The discount of June to October futures, a measure of supply expectations for the summer, narrowed 0.1 cent to 7.5 cents.
July $3.75 puts were the most active options in electronic trading, falling 0.1 cent to 1.8 cents per million Btu on volume of 610 at 2:42 p.m. Puts accounted for 42 percent of trading volume. Implied volatility for at-the-money options expiring in July was 31.28 percent at 2:45 p.m., down from 31.54 percent yesterday.
The high in New York on May 25 may be 62 degrees Fahrenheit (17 Celsius), 11 below normal, according to AccuWeather Inc. in State College, Pennsylvania. The low in Cleveland may be 61, 10 lower than average.
Power generation accounts for 33 percent of U.S. gas demand, according to the Energy Information Administration, the Energy Department’s statistical arm.
An EIA report scheduled for release at 10:30 a.m. tomorrow in Washington may show gas inventories rose by 92 billion cubic feet in the week ended May 17, according to the median of 10 analyst estimates compiled by Bloomberg. The five-year average gain for the week is 90 billion.
Stockpiles climbed by 75 billion during the same period last year.

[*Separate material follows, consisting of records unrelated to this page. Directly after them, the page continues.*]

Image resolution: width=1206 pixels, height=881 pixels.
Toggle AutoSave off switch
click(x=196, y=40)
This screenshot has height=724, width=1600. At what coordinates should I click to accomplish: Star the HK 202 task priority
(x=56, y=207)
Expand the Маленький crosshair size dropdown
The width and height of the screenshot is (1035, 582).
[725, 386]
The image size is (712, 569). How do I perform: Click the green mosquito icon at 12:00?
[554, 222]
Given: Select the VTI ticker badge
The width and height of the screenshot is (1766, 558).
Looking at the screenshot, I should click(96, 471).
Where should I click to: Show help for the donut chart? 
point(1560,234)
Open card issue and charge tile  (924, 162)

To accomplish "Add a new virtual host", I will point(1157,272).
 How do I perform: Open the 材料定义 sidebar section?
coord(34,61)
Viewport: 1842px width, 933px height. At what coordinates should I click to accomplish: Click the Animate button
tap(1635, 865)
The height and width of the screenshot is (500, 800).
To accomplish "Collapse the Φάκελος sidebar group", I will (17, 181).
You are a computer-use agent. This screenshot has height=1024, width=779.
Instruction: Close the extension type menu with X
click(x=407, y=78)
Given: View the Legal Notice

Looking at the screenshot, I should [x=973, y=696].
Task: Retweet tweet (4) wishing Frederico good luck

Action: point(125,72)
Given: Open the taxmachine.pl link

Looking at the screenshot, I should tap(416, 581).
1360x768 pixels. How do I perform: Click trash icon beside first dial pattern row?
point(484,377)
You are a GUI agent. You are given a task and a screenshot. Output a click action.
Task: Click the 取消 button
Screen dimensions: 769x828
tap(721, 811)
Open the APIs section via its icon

Inventories totaled 1.964 trillion cubic feet in the week ended May 10, 4.1 percent below the five-year average and 26 percent less than last year’s level, EIA data show.
Veresen Inc. filed an application with the U.S. Federal Energy Regulatory Commission to build a liquefied natural gas terminal on the coast of Oregon.
The Jordan Cove project would initially have the capacity to handle about 1 billion cubic feet a day, shipping gas from western Canada and the U.S. Rocky Mountains for export to Asia and other markets, Calgary-based Veresen said in a statement today.
The U.S. conditionally approved the Freeport LNG export project in Texas on May 17, the second development to receive approval from the Energy Department to send gas to countries that don’t have free-trade agreements with the U.S. The government has weighed 20 applications for export terminals in recent months, which could ship the equivalent of 41 percent of 2013 U.S. production, Energy Department data show.
U.S. gas output will rise to an all-time high for the sixth straight year as new wells come online at shale formations, such as the Marcellus in the Northeast, the EIA said May 7 in its monthly Short-Term Energy Outlook. Marketed gas production will average a record 69.9 billion cubic feet a day this year, up from 69.18 billion a day in 2012, the agency said.